For over 100 years the earliest-dated spear points have been found and studied by archaeologists across the Americas. Some are characterized as having a fluted base (Clovis) and others a stemmed base (Western Stemmed Tradition). Throughout this time, a scholarly debate has grown as to what the relationship between fluted and stemmed points may be. Are they contemporaneous? Geographically separate? Do they represent separate cultures and lifeways? It has been a long-held assumption that the makers of Clovis points appeared first on the continent, but findings during recent excavations in the Far West are challenging the paradigm regarding what we thought we knew about the peopling of the Americas.
This volume is broken into four parts. The first and second parts review the current understandings of the technologies of stemmed and fluted points, the third considers the regional interactions between the two, and the fourth takes the previous arguments and provides a synopsis as to how far fluted and stemmed point studies have come, and where they need to go.

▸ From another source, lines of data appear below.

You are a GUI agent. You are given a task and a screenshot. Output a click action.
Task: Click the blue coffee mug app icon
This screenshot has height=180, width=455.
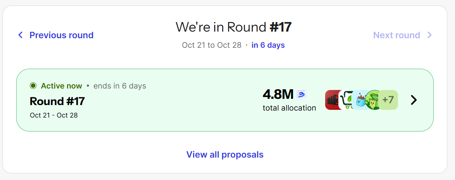click(359, 100)
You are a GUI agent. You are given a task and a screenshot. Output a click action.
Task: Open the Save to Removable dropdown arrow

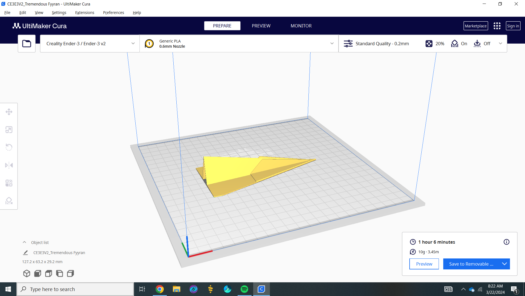point(504,264)
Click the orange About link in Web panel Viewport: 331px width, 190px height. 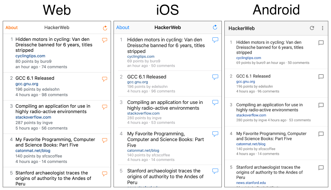(12, 28)
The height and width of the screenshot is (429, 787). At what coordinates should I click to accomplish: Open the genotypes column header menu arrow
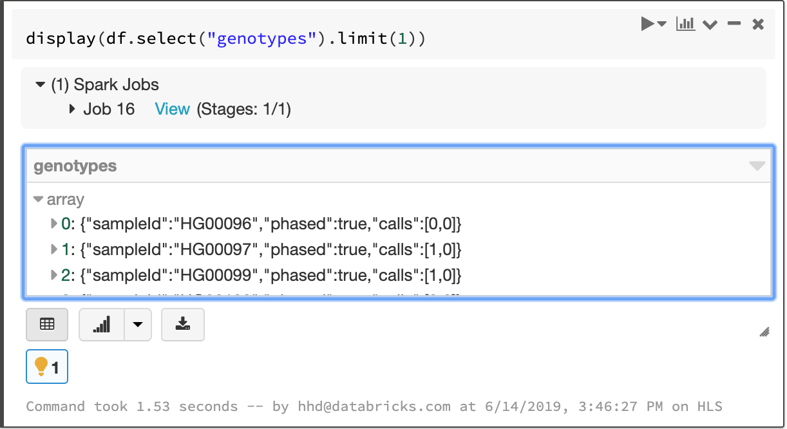tap(757, 166)
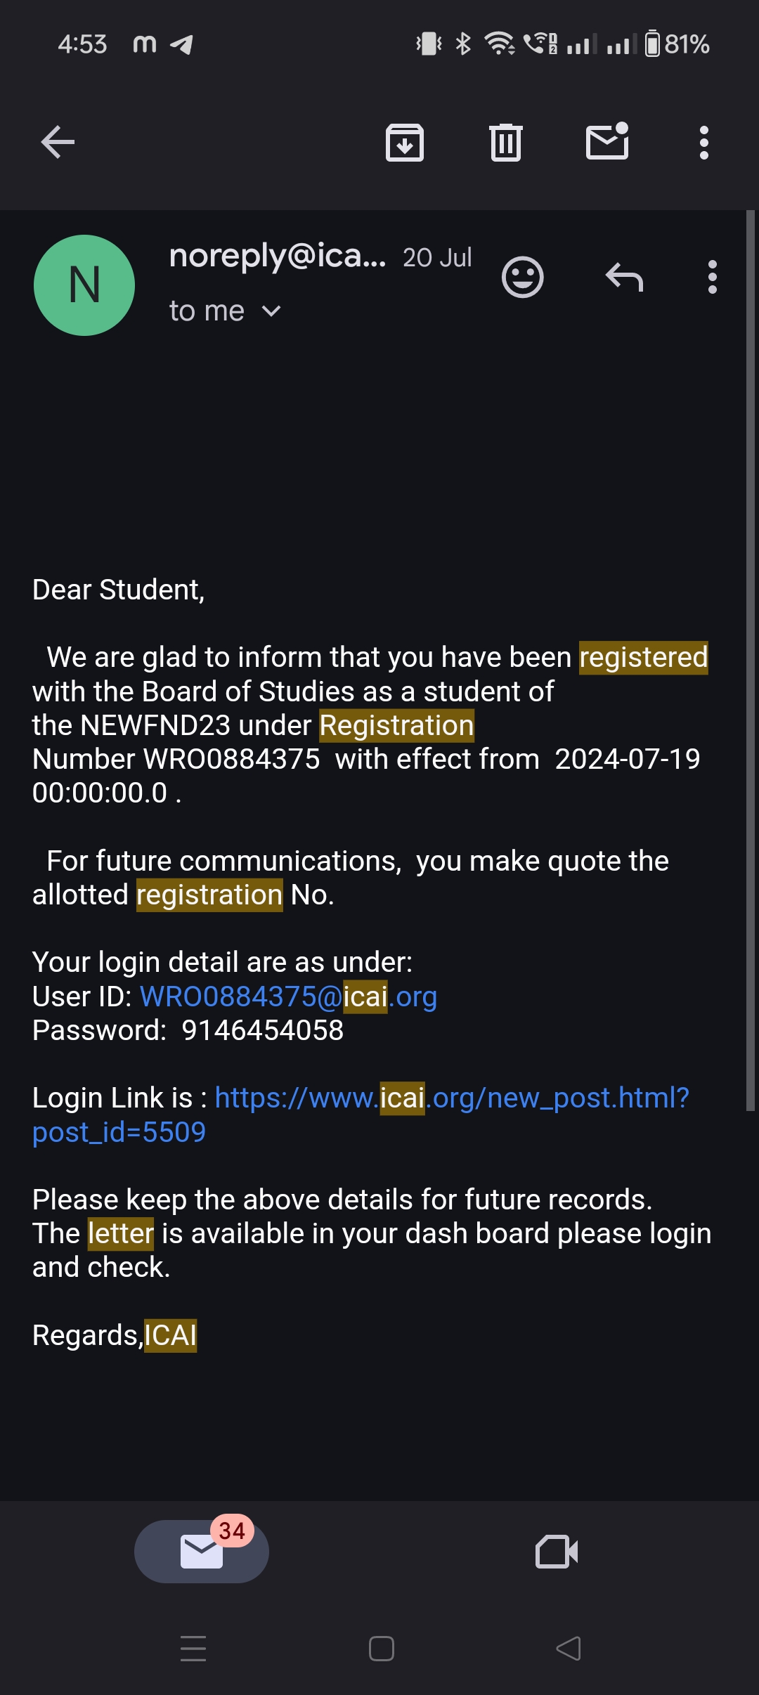Add an emoji reaction to the message
The width and height of the screenshot is (759, 1695).
[522, 277]
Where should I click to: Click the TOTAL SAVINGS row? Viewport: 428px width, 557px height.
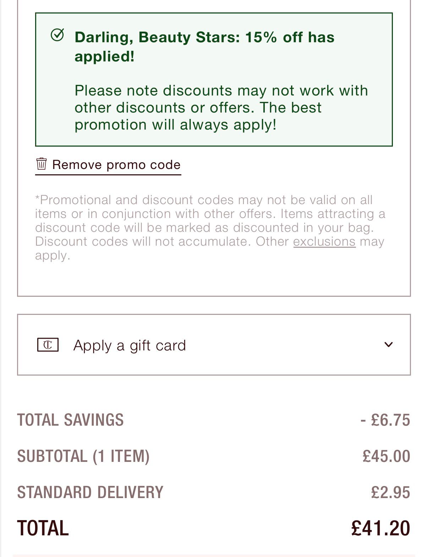point(213,420)
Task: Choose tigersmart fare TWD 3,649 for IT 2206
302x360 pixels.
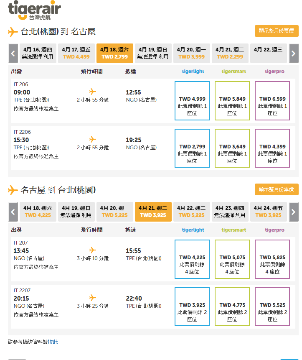Action: (232, 148)
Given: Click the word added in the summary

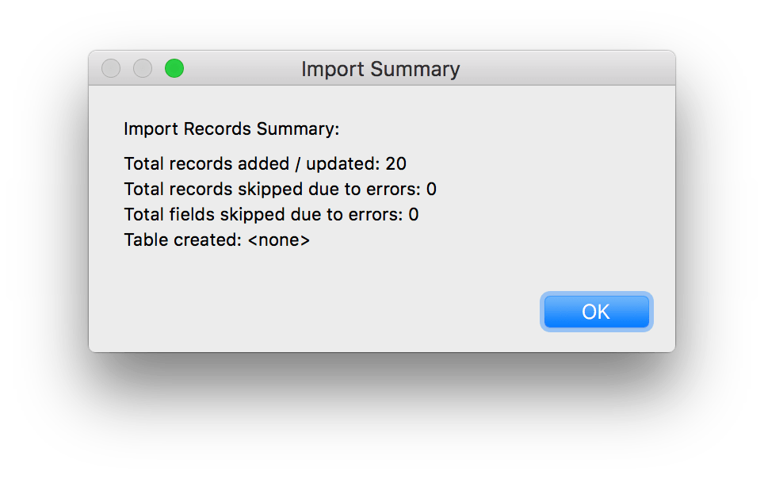Looking at the screenshot, I should point(260,164).
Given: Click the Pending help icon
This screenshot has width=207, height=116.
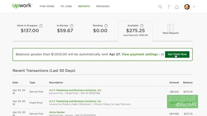Looking at the screenshot, I should 106,26.
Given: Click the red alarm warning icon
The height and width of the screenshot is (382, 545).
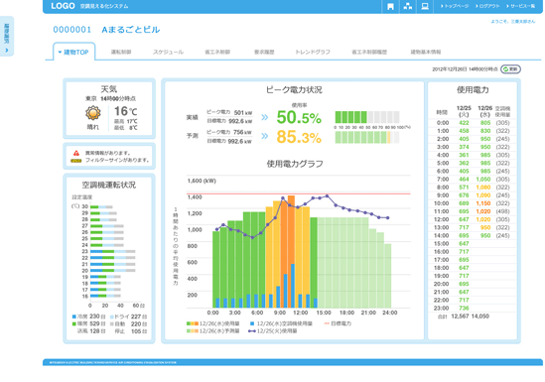Looking at the screenshot, I should pos(76,153).
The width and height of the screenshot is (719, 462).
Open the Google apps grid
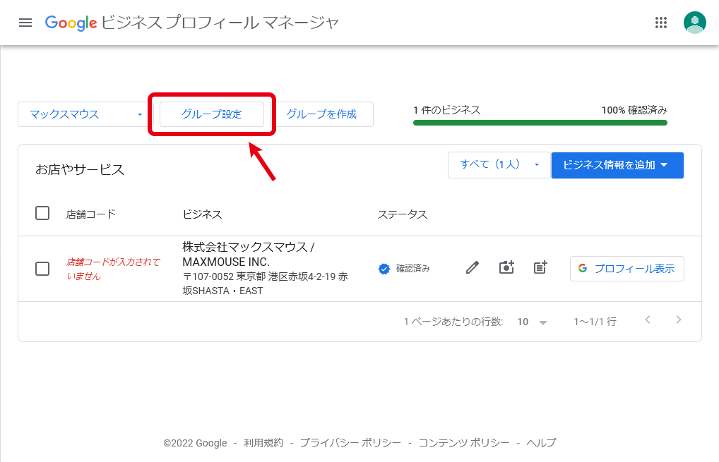pos(661,23)
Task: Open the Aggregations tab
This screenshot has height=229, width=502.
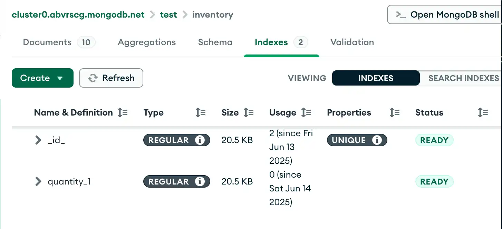Action: (147, 42)
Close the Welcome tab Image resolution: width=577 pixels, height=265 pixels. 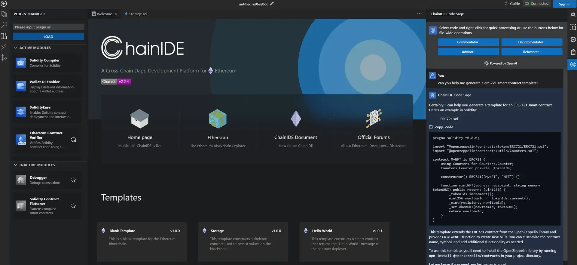(116, 14)
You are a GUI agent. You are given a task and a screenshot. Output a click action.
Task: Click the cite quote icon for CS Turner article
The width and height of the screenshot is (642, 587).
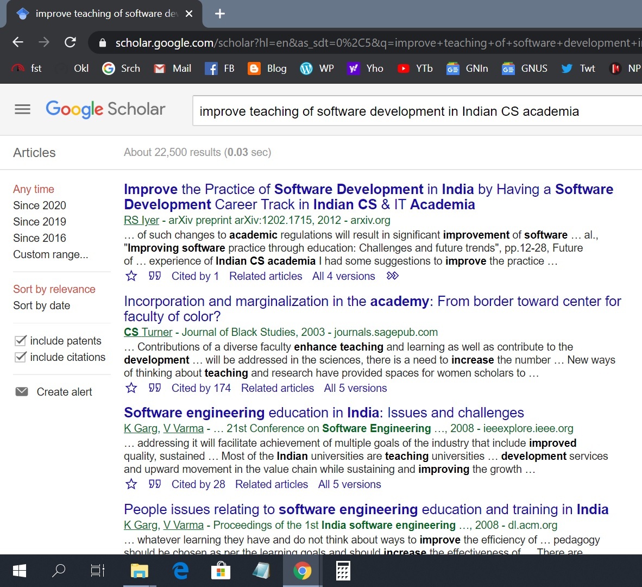[155, 388]
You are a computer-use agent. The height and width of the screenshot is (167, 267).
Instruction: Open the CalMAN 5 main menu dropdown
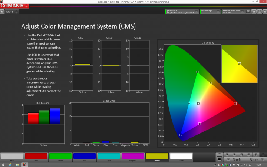(x=26, y=6)
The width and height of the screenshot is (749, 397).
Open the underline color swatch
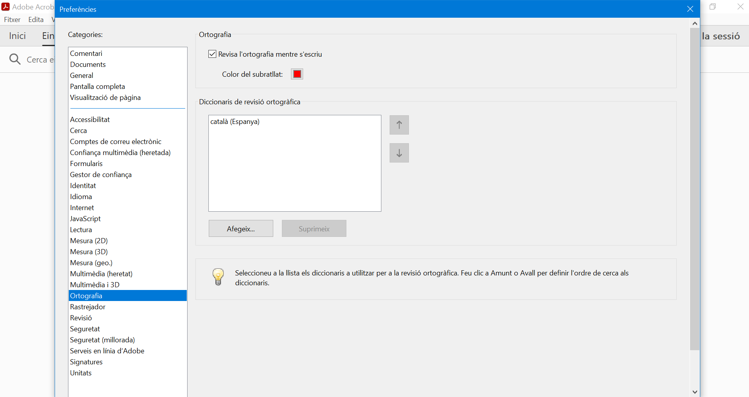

Inspired by a collection of papers given at the 2019 Society for American Archaeology meeting, it does not pretend to unequivocally answer the above questions. Instead, it is a peer-reviewed discussion on the history of the debate, while also presenting the current views of the country’s top archaeologists studying the late Pleistocene. They do not all agree. Despite this, long-held ideas are evaluated, reconsidered, and a road to more productive research that moves beyond stone tools is mapped and includes the earliest American diets, environmental reconstructions, genetics, and movement across the landscape.
Included in this publication are illustrations and photographs of these ancient fluted and stemmed points, as well as a compilation of tables and figures using the latest archaeological data to be found on the topic of Pleistocene sites and artifacts. That, in conjunction with the inclusion of Clovis/Western Stemmed Tradition academic histories, will make an expert out of anyone who endeavors to read it. As such, it will be the reference to be cited in any upcoming papers and publications into the future.